LIBRARIANS WITH HICKEYS are the stars of this week's BIG STIR DIGITAL SINGLE! Credit the keen ears of BSR co-founder Christina Bulbenko for tuning in to the Akron, Ohio's classic-but-timeless power pop sound even before their debut double A-side starting commanding the airwaves of some of our favorite DJs, and pinning them down for this equally-brilliant followup pairing. “Black Velvet Dress” b/w “Alex” are out Friday, July 12 and available for pre-order now!
LIBRARIANS WITH HICKEYS having crawled from the wreckage of a post-industrial Akron, Ohio, decided to stick around the Midwest and eventually formed a band. They paradoxically could only have come from both 1989 and 2019, both of which are true.*
Digging deep into the wellspring of Power Pop for inspiration, with a shot of Indie Rock, “Black Velvet Dress” b/w “Alex” marks a Big Stir Records chapter in the Librarians With Hickeys narrative arc, building on the momentum** of their debut single “Until There Was You” and “And Then She's Gone” which showcased the twin guitar jangle and chime of Ray Carmen (vocals/guitar) and Mike Crooker (guitar/backing vocals), the melodic groove of Andrew Wilco (Bass) and the rhythmic backbone of Rob Crossley (drums).
“Black Velvet Dress” charges straight out of the blocks with a snare fill and feedback that signals that it means business. The opening couplet announces “I heard you were giving a funeral today / you were mourning the death of another morning alone.” Then, in the chorus, the instant after the insistent title hook and sing-a-long harmony vocals delivers the goods, Crooker channels his-inner Brian May with a guitar line he's been dying to use since 1974. Watch your step, as the bridge sets-up an emotional big-bang payoff with smashed glasses littering the floor.

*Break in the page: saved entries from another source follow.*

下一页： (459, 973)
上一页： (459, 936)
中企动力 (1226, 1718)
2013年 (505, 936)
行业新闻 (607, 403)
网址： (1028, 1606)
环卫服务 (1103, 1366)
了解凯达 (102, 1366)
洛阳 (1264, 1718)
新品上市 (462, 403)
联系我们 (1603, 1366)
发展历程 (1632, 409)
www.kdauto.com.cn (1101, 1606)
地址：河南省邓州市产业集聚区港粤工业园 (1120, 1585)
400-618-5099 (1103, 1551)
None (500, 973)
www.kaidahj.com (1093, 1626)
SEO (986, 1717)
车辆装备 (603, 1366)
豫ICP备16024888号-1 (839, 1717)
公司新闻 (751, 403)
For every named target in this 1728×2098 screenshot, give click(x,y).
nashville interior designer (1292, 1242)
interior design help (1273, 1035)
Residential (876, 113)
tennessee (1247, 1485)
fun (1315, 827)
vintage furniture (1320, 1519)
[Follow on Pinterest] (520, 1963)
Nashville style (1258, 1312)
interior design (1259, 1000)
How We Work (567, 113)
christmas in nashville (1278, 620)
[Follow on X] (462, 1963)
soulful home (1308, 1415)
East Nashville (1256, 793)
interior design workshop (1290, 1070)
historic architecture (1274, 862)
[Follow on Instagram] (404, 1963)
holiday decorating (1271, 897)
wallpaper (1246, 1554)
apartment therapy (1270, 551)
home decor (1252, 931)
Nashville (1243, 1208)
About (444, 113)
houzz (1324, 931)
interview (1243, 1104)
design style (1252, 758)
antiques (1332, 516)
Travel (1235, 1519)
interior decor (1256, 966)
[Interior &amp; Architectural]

“Alex” switches gears, building from its acoustic intro into a mid-tempo jangle with Carmen's haunting layered vocals ethereally guiding the song. The atmospheric “jack-in-the-box” piano and violin leads the song into a hazy reverb-drenched fade-out worthy of a David Lynch film.
Lyrically, both songs feature protagonists talking to themselves in mirrors – “Alex” poignantly follows an overheard conversation of a man struggling overcome self-doubt in the face of adversity and to convince himself (and the listener) to stand up for his dignity and well-being. “Black Velvet Dress” comes at it from a different angle, with our heroine not having any of it and putting on her “best party dress” and having a hell of a time for herself and nobody else.
For this recording, the band employed its usual DIY approach in the “studio” (a.k.a. Mike's family room) which involves a Rube Goldberg-like contraption that utilizes a dodgy laptop computer, some ancient software and a pile of gaffer-taped microphones, situated right next to the year-round Christmas tree and a seemingly endless pile of cassettes demos left over from mysterious time-travelers from 1989***
They are hard at work on a full album which should be done... soon.
* (The short version is Mike and Rob played in a band together, and Ray managed them for a short while. Then Mike produced a record for Ray who had his own prolific solo career. A few years later Rob and Drew played together in a completely different band that Mike also produced. Then many years later Mike, Rob and Drew were in yet another completely different band. Finally, Ray, Mike, Rob and Drew all joined the same band at the same time. The longer version is much, much more complicated and involves a flow chart that Pete Frame would throw his hands up in despair at – and therefore, can't be reproduced here).
** (The worldwide response to that first single was surprising to the band, who assumed that there must be another band with the same name who happened to release a single with the same song titles at the exact same time. When informed this was not the case, they were still not convinced. However, it was only when Big Stir Records offered to release their next single, that they began to come around to the idea that all of the airplay and positive reviews were true, although Rob still makes a convincing case for Doppelgangers).
*** (It turns out under later inspection that they were in fact Crooker's demos from 1989, but he has no recollection of writing or recording them, leading to the obvious conclusion that he was replaced by a time-traveler.)